Un trimestre d’assurance est décompté pour chaque période, continue ou non, durant laquelle l’assuré a bénéficié de 58 jours d’indemnisation au titre du congé supplémentaire de naissance.


Quid des travailleurs indépendants ?

Les travailleurs indépendants pourront également bénéficier du dispositif à compter du 1er juillet 2026.

Concrètement, ce nouveau dispositif leur permettra de suspendre temporairement leur activité pendant un ou deux mois, tout en percevant une indemnisation forfaitaire.

Comme pour les salariés, ce congé supplémentaire pourra être pris soit immédiatement à la suite des congés existants, soit dans les 9 mois suivant la naissance ou l’adoption de l’enfant.

Pour en bénéficier, le travailleur indépendant devra cesser son activité pendant la durée du congé et déposer une demande d’indemnisation via le téléservice dédié qui sera disponible dès le 1er juillet 2026. Cette demande pourra être transmise jusqu’à la veille du début du congé.

L’indemnisation sera calculée sur la base du montant maximal des indemnités journalières versées dans le cadre du congé maternité, paternité ou adoption, après application d’un abattement. En 2026, cette base est fixée à 65,84 € par jour.

Ainsi, pendant son congé supplémentaire de naissance, le travailleur indépendant pourra percevoir :

  • 70 % de cette indemnité journalière le premier mois, soit 46,09 € bruts par jour ;
  • 60 % le second mois, soit 39,50 € bruts par jour.

 

Ce nouveau congé marque une évolution importante pour les parents salariés comme pour les travailleurs indépendants.

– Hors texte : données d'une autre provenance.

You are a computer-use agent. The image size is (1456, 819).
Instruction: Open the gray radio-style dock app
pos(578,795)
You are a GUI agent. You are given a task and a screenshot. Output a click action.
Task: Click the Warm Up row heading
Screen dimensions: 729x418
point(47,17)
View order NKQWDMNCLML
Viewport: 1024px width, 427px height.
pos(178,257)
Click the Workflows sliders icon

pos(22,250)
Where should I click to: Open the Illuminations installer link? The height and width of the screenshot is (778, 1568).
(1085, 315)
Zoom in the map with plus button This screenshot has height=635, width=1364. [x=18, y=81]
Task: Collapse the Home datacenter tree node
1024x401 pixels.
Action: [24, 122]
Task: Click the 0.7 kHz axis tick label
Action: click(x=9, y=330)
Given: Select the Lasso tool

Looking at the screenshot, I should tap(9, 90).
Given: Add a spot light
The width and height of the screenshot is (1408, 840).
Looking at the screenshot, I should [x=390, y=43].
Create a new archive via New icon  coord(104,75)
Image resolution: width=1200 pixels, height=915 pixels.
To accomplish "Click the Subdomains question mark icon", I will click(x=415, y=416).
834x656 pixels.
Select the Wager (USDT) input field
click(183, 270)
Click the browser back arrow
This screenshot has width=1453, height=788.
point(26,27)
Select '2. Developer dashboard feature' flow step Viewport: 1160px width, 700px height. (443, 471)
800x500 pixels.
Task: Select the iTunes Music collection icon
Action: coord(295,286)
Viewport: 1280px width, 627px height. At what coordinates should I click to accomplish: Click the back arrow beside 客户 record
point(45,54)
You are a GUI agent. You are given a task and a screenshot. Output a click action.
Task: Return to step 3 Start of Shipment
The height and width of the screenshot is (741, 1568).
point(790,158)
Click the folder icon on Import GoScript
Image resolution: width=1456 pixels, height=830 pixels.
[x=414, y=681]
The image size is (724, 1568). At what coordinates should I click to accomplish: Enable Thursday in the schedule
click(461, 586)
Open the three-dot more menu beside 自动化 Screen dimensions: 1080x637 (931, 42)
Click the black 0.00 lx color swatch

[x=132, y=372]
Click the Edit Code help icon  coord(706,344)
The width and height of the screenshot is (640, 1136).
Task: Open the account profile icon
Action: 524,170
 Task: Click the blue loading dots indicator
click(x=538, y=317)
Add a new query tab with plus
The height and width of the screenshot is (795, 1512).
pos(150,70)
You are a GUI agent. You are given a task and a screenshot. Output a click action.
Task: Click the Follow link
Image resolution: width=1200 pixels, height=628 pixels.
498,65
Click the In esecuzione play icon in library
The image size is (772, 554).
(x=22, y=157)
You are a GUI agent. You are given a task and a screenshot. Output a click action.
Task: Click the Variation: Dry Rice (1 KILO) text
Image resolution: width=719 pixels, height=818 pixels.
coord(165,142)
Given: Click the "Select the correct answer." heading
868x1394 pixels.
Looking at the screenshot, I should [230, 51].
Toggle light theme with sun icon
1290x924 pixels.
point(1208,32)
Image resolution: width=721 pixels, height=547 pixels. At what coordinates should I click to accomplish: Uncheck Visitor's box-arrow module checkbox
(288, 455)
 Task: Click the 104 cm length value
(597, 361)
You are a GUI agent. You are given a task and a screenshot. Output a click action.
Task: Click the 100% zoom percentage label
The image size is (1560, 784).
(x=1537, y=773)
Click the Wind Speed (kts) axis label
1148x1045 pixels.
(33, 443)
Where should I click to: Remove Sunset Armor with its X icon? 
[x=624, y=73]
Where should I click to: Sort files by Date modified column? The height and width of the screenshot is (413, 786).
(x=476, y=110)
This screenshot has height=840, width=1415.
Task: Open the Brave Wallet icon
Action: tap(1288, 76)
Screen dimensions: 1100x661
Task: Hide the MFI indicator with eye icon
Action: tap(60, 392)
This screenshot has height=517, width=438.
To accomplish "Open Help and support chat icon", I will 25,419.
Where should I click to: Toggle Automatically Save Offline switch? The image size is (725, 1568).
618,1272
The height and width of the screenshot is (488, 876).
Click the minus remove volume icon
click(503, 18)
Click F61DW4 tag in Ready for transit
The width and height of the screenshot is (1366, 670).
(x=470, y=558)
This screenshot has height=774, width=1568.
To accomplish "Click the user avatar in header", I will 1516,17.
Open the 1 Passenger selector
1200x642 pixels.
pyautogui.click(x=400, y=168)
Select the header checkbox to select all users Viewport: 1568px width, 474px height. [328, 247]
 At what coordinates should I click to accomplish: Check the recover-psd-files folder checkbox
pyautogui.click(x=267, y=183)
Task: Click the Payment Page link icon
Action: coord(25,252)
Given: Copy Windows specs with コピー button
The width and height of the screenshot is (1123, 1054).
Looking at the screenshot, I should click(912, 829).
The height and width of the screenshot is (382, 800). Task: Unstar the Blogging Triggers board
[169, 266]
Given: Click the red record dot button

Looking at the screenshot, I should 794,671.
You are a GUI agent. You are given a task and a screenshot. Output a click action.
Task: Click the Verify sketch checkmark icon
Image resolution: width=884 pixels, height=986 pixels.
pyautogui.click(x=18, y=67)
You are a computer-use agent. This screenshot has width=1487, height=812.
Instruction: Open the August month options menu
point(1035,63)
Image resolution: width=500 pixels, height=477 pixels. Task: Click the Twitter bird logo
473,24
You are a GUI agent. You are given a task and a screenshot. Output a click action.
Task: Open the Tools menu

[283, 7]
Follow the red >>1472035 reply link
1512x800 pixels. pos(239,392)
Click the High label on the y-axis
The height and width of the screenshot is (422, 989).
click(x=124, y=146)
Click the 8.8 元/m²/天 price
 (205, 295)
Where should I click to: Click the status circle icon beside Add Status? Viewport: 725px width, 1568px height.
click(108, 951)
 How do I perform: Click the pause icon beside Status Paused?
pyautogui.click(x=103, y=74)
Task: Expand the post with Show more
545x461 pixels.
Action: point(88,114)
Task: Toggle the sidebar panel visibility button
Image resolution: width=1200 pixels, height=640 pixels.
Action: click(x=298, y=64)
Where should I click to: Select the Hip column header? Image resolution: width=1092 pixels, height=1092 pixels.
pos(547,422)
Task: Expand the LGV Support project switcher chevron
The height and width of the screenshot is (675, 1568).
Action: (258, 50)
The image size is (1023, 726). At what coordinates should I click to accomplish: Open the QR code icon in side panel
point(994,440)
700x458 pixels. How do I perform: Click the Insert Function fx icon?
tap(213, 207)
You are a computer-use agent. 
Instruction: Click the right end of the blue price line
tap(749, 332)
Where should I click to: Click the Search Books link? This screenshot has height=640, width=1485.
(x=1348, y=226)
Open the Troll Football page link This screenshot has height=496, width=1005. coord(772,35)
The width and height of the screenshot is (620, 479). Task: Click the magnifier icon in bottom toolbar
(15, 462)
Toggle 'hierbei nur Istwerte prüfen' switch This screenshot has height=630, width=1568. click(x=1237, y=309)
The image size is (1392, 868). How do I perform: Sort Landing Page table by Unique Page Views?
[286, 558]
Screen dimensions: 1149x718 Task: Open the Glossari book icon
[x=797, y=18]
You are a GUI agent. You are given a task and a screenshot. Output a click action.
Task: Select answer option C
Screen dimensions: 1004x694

Il conviendra toutefois d’anticiper son organisation, son calendrier et son incidence en paie.

Le cabinet Tania Fournaise reste à votre disposition pour vous accompagner dans la mise en œuvre pratique de ce nouveau congé.

1Décret n° 2026-419 du 30 mai 2026 relatif au congé supplémentaire de naissance
Décret n° 2026-425 du 30 mai 2026 relatif au congé supplémentaire de naissance

2 Selon Ameli, le congé (ou son 2ème mois s’il est fractionné) doit débuter au plus tard le dernier jour du 9ème mois après l’arrivée de l’enfant.

3 Selon articles L.1225-17 à L.1225-22 et article D.1225‑11‑3 du Code du travail.

4 Le texte ne prévoit pas de délai réduit à 15 jours lorsque le congé supplémentaire de naissance suit immédiatement le congé maternité. Il conviendra donc, dans ce dernier cas, de respecter le délai de prévenance d’au moins 1 mois exigé par le décret n°2026-419.